You should back up your databases by dumping them. To make sure the database dumps are run before the file backup is run you can create a small script that Duply wil automatically run before backing up. He's my simple /etc/duply/mybackupprofile/pre example.

echo "Running pre-backup routine..."

# Do MySQL Dumping here.

echo "Backuping up ddevnetowncloud DB."
mysqldump -u root -pMYSQLPASSWORD ddevnetowncloud > /var/backup/ddevnetowncloud.sql

# Leave none behind... Let's take a complete dump to make sure we have all the DBs.
echo "Doing complete MySQL server backup."
mysqldump -u root --all-databases -pMYSQLPASSWORD > /var/backup/all_databases.sql

# Restore DBs with: mysql -u root -p[root_password] [database_name] < dumpfilename.sql

Next you should add an entry to crontab.
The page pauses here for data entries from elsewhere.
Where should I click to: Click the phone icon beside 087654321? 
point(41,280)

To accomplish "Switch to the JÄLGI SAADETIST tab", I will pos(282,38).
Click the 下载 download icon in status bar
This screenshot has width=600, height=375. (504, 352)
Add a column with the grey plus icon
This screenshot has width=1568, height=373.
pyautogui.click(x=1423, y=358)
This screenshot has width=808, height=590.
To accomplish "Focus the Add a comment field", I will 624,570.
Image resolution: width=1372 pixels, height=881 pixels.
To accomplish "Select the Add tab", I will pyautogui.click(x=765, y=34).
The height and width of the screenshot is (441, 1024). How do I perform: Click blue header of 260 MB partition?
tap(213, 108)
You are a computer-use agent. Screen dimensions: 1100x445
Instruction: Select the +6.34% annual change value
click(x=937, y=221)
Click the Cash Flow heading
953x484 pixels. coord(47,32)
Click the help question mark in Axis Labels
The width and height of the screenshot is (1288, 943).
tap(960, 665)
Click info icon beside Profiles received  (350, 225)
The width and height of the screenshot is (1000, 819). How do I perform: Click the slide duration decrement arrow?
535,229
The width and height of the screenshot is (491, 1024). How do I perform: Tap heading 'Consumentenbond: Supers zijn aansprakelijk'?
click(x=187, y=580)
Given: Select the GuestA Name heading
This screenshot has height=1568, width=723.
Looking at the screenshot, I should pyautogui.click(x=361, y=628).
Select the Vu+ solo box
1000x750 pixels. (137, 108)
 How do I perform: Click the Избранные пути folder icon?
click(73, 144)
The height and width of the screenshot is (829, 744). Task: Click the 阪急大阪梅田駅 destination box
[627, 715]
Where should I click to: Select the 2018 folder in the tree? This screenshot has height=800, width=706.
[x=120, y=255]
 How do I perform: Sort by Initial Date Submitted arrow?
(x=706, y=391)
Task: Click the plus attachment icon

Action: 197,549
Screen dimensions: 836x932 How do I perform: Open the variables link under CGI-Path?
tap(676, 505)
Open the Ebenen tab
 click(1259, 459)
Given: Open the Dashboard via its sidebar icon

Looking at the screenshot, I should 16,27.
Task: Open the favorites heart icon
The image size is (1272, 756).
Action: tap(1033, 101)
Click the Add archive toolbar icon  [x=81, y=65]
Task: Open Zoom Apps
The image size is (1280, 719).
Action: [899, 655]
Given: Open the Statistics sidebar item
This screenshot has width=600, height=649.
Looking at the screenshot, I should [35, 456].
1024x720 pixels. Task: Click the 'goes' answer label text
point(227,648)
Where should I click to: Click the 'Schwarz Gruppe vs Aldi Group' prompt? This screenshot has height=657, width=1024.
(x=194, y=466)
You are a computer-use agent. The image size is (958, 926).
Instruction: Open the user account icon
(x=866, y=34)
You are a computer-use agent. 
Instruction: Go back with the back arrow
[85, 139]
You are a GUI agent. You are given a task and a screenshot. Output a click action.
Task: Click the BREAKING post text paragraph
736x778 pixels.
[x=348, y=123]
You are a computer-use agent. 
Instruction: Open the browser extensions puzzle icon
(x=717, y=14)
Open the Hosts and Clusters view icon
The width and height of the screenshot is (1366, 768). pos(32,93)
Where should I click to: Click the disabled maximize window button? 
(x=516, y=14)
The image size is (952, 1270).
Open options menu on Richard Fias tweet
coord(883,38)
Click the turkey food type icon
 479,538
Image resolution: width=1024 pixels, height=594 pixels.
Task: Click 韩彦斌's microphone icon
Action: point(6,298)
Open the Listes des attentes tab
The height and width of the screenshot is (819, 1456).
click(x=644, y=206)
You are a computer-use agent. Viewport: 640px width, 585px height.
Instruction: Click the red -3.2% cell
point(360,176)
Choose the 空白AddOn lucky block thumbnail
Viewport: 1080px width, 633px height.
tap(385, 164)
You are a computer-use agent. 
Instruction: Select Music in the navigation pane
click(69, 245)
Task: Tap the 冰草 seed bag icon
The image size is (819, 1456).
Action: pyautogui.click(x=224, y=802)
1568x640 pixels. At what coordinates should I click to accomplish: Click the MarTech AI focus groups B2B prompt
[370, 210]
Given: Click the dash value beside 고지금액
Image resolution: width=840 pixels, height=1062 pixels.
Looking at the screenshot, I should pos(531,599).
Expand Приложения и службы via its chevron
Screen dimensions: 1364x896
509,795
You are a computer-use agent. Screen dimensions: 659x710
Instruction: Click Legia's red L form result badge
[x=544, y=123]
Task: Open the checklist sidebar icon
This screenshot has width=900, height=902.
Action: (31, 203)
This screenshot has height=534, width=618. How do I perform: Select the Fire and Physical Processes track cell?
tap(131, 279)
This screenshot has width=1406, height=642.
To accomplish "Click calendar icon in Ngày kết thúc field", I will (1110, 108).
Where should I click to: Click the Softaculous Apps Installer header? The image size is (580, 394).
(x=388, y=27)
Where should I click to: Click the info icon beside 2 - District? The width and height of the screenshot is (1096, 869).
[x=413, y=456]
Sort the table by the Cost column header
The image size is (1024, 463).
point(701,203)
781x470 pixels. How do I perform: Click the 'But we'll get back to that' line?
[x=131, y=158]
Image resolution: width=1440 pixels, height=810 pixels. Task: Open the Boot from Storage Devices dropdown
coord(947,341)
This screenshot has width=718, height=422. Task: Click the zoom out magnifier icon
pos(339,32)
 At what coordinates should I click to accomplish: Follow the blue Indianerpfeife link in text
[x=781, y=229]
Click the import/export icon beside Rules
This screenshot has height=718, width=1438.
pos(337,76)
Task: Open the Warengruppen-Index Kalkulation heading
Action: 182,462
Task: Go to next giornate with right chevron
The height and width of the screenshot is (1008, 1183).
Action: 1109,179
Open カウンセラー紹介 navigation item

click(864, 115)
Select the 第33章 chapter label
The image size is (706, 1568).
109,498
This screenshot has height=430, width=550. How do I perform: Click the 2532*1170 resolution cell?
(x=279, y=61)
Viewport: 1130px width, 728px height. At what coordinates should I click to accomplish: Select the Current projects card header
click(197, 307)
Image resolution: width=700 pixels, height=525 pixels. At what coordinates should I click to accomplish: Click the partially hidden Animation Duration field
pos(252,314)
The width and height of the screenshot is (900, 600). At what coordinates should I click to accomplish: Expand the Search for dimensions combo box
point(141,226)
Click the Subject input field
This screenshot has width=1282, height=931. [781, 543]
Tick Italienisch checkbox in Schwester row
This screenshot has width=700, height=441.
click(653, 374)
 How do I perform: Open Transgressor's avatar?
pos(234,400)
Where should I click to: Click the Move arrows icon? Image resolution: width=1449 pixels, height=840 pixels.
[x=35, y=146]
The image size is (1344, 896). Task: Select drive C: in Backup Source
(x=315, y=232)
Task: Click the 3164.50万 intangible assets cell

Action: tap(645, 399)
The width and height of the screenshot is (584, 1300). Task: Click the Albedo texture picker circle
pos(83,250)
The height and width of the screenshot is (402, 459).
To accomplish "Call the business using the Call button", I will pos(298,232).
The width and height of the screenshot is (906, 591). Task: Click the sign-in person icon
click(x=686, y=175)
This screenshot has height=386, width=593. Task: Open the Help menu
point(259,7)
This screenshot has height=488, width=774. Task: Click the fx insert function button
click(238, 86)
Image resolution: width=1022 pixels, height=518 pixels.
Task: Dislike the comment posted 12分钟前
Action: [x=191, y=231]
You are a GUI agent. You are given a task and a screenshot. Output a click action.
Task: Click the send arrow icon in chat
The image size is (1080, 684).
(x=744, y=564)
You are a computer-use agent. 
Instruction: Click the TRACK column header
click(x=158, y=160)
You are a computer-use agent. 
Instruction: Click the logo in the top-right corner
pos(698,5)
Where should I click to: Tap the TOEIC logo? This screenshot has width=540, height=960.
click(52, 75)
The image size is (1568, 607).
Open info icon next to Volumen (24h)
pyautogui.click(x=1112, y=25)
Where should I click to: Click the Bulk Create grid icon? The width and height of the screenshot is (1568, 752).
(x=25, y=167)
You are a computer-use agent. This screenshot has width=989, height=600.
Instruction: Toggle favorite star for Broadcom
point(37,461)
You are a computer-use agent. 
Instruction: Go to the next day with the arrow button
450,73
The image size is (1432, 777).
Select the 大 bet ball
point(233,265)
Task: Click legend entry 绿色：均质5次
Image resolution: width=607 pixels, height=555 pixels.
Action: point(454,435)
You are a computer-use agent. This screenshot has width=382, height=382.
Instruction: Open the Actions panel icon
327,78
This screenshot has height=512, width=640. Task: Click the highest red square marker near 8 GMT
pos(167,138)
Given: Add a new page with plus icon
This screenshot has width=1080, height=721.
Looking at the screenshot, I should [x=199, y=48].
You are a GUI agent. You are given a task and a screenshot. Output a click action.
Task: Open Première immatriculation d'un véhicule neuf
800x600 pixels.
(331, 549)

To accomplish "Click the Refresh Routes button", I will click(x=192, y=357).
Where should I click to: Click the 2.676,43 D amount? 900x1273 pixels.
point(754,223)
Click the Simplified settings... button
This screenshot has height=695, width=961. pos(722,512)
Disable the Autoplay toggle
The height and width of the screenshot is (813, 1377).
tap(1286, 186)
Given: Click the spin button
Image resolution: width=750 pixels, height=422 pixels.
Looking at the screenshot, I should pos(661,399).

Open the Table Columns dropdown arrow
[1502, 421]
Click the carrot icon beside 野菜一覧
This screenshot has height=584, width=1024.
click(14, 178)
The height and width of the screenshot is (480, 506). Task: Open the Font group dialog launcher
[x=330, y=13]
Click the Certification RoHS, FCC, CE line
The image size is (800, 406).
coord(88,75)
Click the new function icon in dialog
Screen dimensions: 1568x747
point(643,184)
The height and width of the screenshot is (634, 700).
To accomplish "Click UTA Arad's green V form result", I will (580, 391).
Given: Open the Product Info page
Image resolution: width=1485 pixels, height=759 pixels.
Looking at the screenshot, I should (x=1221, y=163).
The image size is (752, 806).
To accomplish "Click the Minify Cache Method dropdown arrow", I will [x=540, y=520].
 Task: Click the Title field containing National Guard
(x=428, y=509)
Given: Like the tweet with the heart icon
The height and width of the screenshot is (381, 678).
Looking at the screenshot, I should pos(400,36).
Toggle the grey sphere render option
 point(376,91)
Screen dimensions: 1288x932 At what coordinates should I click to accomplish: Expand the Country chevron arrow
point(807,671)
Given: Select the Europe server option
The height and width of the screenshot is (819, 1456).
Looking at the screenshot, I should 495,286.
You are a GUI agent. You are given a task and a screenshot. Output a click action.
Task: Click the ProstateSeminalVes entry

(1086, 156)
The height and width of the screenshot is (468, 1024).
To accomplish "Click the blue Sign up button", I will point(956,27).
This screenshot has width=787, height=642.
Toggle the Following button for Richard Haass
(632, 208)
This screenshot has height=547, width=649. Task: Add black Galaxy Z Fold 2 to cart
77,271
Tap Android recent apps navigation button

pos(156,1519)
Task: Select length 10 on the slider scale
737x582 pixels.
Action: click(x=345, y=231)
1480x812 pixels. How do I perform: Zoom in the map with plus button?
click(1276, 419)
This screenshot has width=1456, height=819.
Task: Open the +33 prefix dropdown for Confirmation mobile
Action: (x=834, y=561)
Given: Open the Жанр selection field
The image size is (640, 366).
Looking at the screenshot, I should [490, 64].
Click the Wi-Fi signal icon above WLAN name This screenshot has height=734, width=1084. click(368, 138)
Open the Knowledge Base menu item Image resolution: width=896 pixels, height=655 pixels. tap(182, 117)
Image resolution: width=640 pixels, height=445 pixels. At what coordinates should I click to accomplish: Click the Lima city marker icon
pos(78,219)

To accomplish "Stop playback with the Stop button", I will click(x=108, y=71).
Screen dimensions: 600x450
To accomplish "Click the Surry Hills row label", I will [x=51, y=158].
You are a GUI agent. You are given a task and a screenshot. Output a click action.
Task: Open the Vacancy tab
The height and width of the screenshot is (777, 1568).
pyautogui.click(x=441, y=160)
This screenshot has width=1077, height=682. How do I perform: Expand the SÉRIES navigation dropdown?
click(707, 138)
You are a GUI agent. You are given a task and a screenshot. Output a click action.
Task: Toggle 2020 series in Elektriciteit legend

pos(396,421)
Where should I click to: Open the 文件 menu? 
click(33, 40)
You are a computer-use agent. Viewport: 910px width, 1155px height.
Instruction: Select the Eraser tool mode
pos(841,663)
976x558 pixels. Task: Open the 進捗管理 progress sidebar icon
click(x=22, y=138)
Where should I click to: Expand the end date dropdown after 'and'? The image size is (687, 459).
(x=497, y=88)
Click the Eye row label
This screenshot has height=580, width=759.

The following is a good snippet you can add to the top of the file to guide you through scheduling tasks. Run crontab -e to edit the crontab.

# *     *     *   *    *        command to be executed
# -     -     -   -    -
# |     |     |   |    |
# |     |     |   |    +----- day of week (0 - 6) (Sunday=0)
# |     |     |   +------- month (1 - 12)
# |     |     +--------- day of        month (1 - 31)
# |     +----------- hour (0 - 23)
# +------------- min (0 - 59)
# * means all, and remember for every level you go in place a 0 to fill. You can use a comma to specify muliple values and / to express a fraction. @hourly, @daily and @weekly macros can be used.
# All stdout/stderr output will be emailed to the root user automatically - if you don't want this erminate a command with "&> /dev/null"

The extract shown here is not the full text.